Architectural tactics may have a goal of achieving satisfactory system performance by defining different processing priorities for different parts of the system’s workload. The concept of tactic should not be mistaken for design pattern. Tactic is a thing more general and less constraining.
A perspective provides a framework. You never work with perspectives in isolation but use them with each view of your architecture. That is, you apply a perspective to a view.
According to Rozanski and Woods, the following are the most important perspectives for large information systems:
- Performance and Scalability
- Availability and Resilience
Applying perspectives as early as possible to the design of the architecture is often preferable. The aforementioned book defines the perspectives in the following standard manner:
- Applicability. Which views are most likely to be affected by the perspective?
- Concerns. What are the quality properties that the perspective addresses?
- Activities. Which steps are there for applying the perspective to the views? — identifying quality properties, analyzing views against them, making decisions to improve the views.
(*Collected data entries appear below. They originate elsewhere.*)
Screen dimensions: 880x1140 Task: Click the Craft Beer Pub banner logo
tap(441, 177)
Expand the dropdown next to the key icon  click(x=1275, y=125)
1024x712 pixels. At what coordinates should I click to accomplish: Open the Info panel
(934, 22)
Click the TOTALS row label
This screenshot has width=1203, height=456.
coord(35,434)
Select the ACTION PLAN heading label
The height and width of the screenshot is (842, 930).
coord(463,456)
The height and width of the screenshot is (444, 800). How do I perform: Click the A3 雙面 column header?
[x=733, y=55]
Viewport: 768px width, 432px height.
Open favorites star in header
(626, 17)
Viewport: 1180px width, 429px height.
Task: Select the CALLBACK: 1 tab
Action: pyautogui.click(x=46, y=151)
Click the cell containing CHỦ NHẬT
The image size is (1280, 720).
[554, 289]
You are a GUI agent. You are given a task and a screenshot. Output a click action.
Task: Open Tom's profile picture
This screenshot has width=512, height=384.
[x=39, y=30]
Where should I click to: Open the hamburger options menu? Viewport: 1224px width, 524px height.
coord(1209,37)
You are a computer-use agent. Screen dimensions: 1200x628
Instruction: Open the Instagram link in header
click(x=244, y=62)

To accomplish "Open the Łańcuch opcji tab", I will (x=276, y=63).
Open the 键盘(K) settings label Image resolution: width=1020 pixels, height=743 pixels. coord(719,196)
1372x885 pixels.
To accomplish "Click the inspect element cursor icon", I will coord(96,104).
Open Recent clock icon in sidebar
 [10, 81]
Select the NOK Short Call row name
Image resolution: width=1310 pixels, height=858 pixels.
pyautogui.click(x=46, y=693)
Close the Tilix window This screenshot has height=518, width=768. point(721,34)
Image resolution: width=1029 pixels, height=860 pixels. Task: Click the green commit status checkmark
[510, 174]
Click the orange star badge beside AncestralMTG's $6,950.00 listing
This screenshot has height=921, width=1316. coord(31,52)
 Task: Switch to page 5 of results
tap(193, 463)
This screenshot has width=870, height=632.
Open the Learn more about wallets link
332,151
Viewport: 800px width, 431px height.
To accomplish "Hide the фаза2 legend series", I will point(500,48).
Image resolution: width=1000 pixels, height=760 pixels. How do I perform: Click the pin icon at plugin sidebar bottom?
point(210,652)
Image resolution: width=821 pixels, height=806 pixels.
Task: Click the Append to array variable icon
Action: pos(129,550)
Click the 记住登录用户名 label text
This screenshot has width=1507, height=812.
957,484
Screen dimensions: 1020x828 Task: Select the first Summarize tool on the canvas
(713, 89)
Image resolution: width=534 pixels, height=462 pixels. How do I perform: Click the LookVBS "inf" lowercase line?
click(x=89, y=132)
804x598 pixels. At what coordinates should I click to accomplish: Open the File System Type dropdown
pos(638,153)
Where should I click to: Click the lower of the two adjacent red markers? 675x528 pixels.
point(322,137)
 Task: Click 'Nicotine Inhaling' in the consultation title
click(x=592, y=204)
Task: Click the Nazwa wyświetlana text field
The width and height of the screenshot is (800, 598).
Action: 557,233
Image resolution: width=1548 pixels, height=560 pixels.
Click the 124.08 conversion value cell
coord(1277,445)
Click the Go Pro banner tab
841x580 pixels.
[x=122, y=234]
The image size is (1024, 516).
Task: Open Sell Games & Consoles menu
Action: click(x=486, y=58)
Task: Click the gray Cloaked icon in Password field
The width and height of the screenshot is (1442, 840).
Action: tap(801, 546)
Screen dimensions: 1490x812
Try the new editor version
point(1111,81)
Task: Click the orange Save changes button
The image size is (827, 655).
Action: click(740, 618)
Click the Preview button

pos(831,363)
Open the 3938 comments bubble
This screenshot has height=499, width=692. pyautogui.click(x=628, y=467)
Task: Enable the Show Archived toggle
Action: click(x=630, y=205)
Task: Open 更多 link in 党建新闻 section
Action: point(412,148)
- Architectural tactics. What are the most important tactics for achieving its quality properties?
- Problems and pitfalls. What are the most common things that can go wrong and how to avoid them?
- Checklists. What is the list of questions that will help you to make sure that you have addressed everything above?
- Further reading. What are the sources for further information?
Although it could be the case that all the perspectives are applied to all the views, usually, due to time and resource constraints, only some perspectives are applied to some views. An example table for applying perspectives is as follows:
Insights, Improvements, Artifacts
Applying perspectives can lead to insights, improvements, or artifacts.
Applying a perspective almost always leads to the creation of some sort of a model, which demonstrates whether the architecture meets its required quality properties or if it is deficient in some areas.
If insights tell you that some quality properties are unmet, then the architecture needs improvements. You may need to change the existing model in a view, or create additional models, or perhaps both.
Some outcomes are going to be discarded, while others, which we call artifacts, should be preserved, as they keep important architectural information. Artifacts are usually captured as documents, models, or implementations.
Although perspectives are essential, there could arise some pitfalls along the way. For example, there can be conflicts between solutions suggested by different perspectives. Therefore, choosing perspectives wisely is a software architect’s main responsibility.